* 課題 A *
次の記録のうち、「Select the Battery wear cost row」を含む行で始まり記録の最後の行で終わる部分を、両端の行も含めてそのまま抜き出してもらえますか。画像は答えに入れないでください。

* 本文 *
☆ ☆ ☆ ☆ ☆

完璧主義のデメリットは、例えば次のようなものが挙げられます。
1. アクションが遅れる
2. 変化に対応しにくい
3. 精神的に疲れる
4. 他人に不満を感じやすい
1. アクションが遅れる
完璧な準備ができてから動こうとしていると、どうしても行動は遅れます。
例えば学生の頃の受験勉強。合格ラインに達していなくても、とりあえず「模擬試験」を受ければ、どんな問題が出されどんな時間配分が必要かが体感できます。
会場はどんな雰囲気で、自分がどんな精神状態になるかが分かる。だから次の模試や本番では、もっとうまくできるようになる。場数が多ければ多いほど、それだけ本番で平常心を保てる。
これはビジネスでも同じことで、完璧なプランだと思っても、顧客の反応や市場の変化によって必ず軌道修正を迫られます。
私がかつて失敗した事業のひとつに「投資物件検索サイト」があります。当初は壮大なビジョンを掲げ、Web制作会社との要件定義(システムの機能設計)の打ち合わせに半年以上の時間を費やし、多額の資金を投入しました。
しかしいざリリースしてみると、競合のサービスも進化し顧客のニーズも変化しており、まったく売れない。テコ入れをしようとしても、最初からガッチリとシステムを組んでしまったせいで、修正にも膨大なコストがかかってしまうため資金が足りない。つまり身動きがとれなくなってしまったのです。

☆ ☆ ☆ ☆ ☆

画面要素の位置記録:
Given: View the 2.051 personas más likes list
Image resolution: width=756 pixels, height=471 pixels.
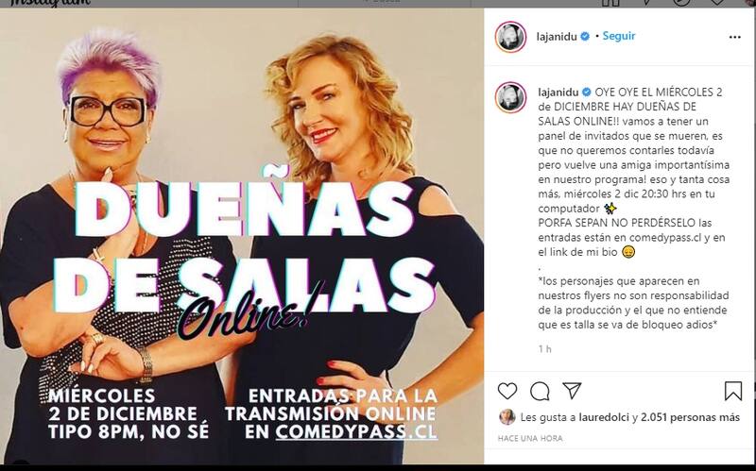Looking at the screenshot, I should 690,417.
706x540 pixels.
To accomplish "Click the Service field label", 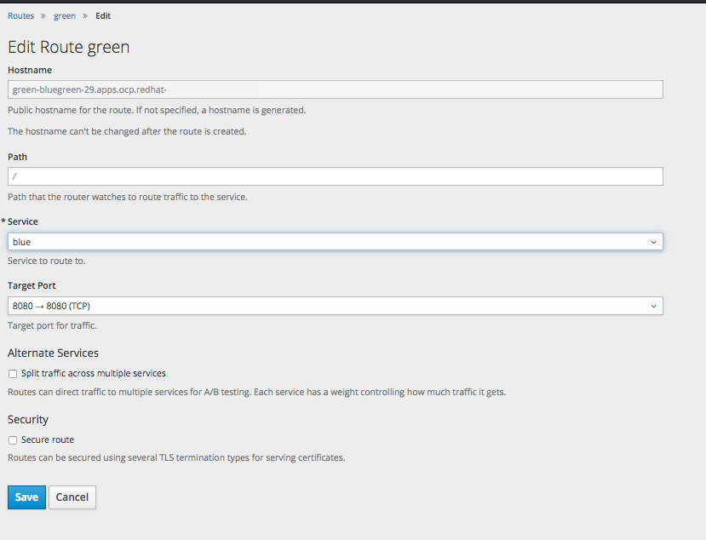I will tap(22, 221).
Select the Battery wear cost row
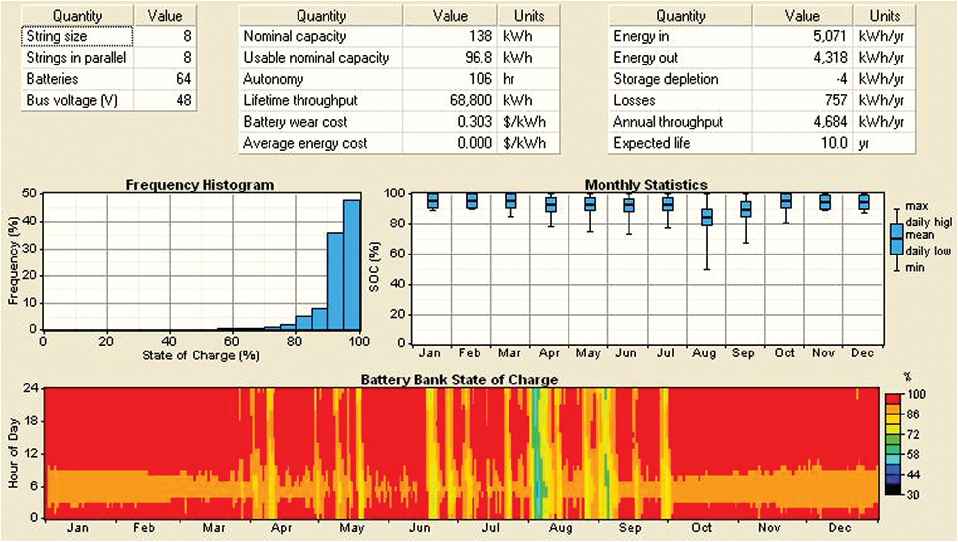The image size is (958, 542). pos(295,122)
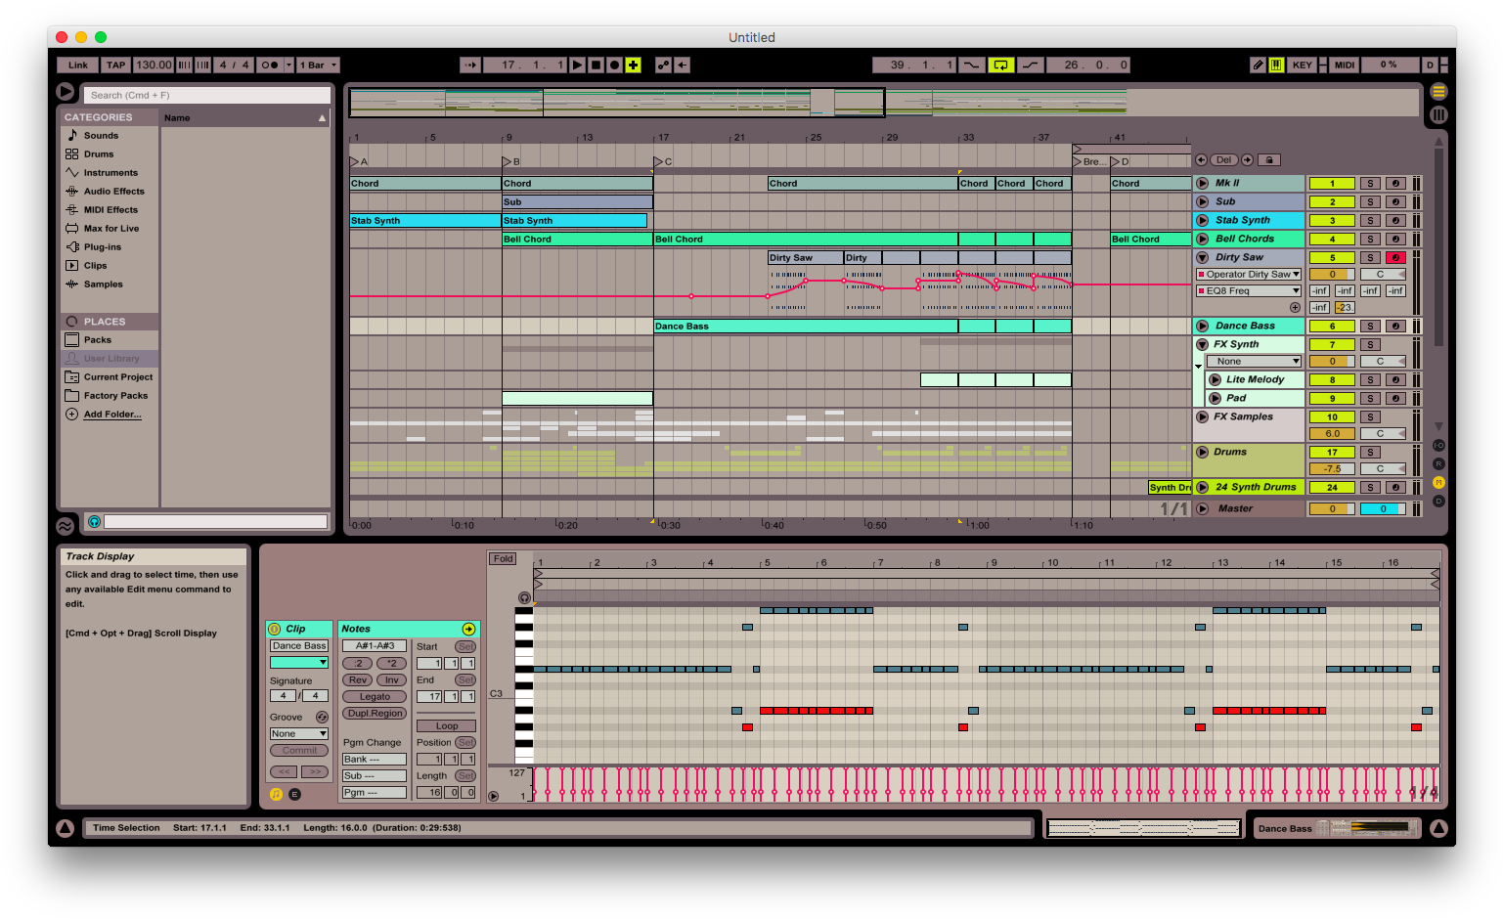Click the Follow playback arrow icon
Viewport: 1503px width, 919px height.
tap(470, 65)
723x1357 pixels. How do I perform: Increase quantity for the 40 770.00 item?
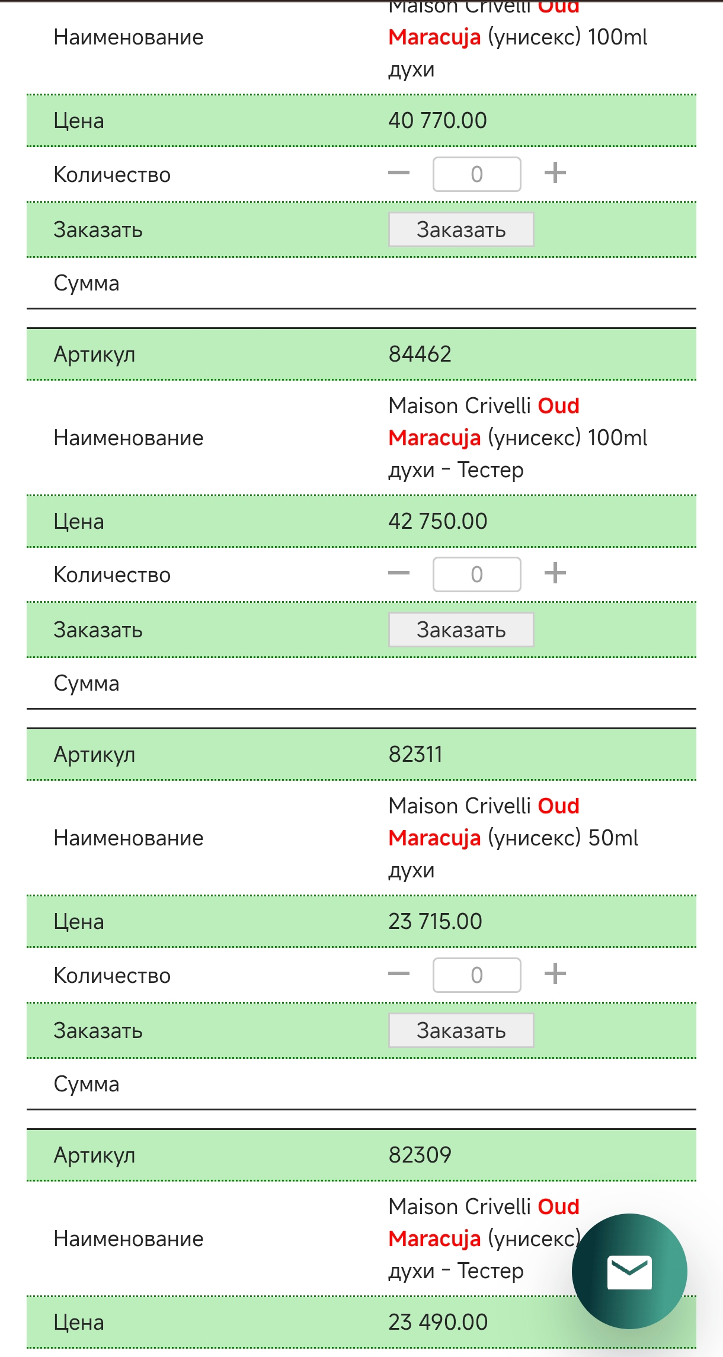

☆ ☆ ☆ ☆ ☆

* 課題 B *
上の完璧主義についての本文から、「これはビジネスでも同じことで」という語句を含む箇所で始まり「時間を費やし、多額の資金を投入しました。」で終わる部分を、一字も変えずに書き写してもらえますか。

* 解答 A *
Select the Battery wear cost row
The image size is (958, 542). pos(295,122)
Click the Follow playback arrow icon
Viewport: 1503px width, 919px height.
tap(470, 65)
723x1357 pixels. How do I perform: Increase quantity for the 40 770.00 item?

* 解答 B *
これはビジネスでも同じことで、完璧なプランだと思っても、顧客の反応や市場の変化によって必ず軌道修正を迫られます。
私がかつて失敗した事業のひとつに「投資物件検索サイト」があります。当初は壮大なビジョンを掲げ、Web制作会社との要件定義(システムの機能設計)の打ち合わせに半年以上の時間を費やし、多額の資金を投入しました。